# Start of Entries provided

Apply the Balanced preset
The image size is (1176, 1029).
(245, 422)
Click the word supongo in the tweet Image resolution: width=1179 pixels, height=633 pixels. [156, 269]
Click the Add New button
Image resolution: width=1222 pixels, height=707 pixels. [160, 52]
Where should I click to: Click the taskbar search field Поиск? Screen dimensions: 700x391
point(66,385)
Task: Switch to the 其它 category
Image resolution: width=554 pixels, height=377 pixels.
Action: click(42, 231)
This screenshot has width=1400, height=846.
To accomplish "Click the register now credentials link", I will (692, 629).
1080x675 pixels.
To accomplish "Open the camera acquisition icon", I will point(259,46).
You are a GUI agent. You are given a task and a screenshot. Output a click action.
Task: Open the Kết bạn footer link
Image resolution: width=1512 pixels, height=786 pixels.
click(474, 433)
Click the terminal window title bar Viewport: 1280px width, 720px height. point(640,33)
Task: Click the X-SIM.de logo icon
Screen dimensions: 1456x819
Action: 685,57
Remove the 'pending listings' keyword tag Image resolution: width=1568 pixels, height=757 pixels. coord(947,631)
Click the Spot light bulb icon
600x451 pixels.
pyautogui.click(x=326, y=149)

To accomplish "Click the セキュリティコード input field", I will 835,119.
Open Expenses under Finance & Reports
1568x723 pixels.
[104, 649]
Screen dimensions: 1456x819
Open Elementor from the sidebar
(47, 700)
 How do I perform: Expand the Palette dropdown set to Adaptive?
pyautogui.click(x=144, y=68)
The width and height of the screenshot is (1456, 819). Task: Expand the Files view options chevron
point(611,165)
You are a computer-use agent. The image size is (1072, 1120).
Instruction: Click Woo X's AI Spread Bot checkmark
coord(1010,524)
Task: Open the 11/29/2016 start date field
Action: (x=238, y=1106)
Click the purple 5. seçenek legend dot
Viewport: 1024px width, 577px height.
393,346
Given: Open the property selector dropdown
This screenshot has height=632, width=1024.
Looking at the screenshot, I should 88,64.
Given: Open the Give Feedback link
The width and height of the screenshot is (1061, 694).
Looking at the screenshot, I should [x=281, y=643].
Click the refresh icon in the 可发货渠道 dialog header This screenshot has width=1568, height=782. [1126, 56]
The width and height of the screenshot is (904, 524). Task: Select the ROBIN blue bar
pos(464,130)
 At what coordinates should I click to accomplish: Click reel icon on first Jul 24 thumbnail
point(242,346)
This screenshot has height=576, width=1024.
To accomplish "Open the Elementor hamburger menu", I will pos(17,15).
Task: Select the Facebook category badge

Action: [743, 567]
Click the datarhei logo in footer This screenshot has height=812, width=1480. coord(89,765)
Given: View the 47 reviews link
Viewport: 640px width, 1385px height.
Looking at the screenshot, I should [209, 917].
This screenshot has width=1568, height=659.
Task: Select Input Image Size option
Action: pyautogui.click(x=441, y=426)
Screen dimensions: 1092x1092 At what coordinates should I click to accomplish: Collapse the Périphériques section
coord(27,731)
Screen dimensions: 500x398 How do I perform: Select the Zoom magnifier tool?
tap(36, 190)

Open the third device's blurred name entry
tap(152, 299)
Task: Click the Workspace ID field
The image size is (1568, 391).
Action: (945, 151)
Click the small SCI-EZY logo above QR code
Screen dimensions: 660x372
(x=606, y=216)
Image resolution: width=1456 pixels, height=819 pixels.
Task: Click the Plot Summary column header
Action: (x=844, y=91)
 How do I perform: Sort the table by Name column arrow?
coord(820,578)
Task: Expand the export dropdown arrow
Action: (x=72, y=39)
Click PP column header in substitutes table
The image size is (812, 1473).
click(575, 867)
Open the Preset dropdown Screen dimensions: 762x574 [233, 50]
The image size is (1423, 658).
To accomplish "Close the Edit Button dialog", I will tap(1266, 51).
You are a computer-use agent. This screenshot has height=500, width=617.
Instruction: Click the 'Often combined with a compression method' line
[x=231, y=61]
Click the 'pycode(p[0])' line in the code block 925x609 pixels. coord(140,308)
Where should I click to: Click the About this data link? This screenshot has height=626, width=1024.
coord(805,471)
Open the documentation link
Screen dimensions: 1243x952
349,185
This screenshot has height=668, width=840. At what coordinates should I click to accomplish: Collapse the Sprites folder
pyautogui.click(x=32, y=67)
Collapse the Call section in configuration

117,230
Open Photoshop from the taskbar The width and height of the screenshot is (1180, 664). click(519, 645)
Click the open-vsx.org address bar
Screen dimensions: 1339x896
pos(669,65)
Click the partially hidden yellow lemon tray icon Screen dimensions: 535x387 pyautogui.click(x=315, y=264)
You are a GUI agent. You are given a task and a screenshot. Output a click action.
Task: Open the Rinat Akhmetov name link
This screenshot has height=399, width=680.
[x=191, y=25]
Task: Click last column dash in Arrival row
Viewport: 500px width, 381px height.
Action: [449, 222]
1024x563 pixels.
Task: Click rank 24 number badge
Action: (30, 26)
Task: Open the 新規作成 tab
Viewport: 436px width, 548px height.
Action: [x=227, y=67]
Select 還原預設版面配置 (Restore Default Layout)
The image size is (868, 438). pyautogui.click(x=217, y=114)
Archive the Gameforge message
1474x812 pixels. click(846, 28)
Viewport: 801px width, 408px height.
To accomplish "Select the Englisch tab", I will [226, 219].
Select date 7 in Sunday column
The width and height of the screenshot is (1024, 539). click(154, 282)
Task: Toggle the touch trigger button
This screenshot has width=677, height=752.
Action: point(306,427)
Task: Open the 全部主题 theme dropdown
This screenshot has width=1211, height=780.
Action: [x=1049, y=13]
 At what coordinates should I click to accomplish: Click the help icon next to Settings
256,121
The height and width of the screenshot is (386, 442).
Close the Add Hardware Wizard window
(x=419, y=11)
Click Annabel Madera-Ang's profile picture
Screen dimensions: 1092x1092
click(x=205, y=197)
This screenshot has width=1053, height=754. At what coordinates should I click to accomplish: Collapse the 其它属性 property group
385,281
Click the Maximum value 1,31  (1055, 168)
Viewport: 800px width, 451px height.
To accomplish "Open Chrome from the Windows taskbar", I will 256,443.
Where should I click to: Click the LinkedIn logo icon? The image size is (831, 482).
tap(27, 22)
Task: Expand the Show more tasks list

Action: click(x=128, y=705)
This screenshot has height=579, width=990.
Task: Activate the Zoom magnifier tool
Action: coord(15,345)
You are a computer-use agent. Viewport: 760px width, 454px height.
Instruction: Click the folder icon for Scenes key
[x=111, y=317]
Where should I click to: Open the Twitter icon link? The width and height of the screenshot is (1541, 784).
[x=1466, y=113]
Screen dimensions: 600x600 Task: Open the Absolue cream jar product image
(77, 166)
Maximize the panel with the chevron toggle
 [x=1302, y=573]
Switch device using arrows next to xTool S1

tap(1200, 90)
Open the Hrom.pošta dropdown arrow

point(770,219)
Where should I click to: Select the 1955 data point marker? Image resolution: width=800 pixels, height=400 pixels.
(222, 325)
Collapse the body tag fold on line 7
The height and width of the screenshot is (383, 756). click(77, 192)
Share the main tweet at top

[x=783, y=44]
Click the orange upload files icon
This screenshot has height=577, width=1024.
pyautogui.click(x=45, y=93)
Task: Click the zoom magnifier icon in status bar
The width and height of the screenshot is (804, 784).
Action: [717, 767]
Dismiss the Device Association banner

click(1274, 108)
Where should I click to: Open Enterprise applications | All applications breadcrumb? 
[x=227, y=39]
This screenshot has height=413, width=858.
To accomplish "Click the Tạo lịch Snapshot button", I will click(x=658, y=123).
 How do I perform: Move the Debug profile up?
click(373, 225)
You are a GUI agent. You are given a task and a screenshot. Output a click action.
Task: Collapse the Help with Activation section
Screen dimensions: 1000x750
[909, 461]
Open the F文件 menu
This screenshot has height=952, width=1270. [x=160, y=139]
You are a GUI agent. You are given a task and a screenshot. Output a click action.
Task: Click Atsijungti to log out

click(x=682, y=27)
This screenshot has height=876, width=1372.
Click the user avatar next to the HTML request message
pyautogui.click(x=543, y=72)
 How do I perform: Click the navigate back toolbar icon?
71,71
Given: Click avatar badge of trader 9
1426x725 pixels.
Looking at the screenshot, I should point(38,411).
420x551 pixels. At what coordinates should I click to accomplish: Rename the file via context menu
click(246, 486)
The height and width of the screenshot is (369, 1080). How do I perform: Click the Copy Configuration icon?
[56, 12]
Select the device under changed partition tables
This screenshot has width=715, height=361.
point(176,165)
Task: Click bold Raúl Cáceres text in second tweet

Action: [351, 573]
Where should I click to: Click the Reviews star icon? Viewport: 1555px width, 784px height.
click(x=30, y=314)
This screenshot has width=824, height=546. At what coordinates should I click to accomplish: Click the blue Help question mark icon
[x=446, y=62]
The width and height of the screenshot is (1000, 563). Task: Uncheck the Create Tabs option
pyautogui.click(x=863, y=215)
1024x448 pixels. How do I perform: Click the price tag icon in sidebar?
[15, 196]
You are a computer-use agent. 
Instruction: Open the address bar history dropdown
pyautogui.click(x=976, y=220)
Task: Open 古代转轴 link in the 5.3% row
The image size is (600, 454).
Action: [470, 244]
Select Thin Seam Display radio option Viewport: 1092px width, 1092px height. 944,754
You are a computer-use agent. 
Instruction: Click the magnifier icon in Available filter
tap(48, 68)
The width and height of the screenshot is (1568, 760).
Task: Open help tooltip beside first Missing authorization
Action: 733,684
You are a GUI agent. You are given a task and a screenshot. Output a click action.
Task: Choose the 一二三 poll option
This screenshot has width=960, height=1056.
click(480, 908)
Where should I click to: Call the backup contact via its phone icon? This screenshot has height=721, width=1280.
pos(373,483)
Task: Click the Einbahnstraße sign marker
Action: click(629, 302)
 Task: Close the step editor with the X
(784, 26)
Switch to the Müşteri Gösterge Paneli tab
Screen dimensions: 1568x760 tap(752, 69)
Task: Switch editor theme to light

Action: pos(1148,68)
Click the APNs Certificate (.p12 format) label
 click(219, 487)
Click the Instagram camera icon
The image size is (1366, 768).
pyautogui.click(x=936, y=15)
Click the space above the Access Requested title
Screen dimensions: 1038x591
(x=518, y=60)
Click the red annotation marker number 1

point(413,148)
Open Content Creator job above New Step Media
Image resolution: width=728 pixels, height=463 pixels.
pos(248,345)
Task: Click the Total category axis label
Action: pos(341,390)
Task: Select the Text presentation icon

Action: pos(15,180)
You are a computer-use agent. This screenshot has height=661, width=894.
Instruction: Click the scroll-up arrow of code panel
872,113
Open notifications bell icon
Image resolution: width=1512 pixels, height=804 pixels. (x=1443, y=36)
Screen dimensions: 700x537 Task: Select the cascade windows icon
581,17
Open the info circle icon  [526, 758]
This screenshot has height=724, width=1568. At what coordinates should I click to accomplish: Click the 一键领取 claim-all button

# End of Entries provided

● What you have to do
Print the rows above again without any change, from the line containing "Task: Open the 全部主题 theme dropdown" through the line containing "click(x=205, y=197)", both included.

● Written solution
Task: Open the 全部主题 theme dropdown
This screenshot has width=1211, height=780.
Action: [x=1049, y=13]
 At what coordinates should I click to accomplish: Click the help icon next to Settings
256,121
The height and width of the screenshot is (386, 442).
Close the Add Hardware Wizard window
(x=419, y=11)
Click Annabel Madera-Ang's profile picture
Screen dimensions: 1092x1092
click(x=205, y=197)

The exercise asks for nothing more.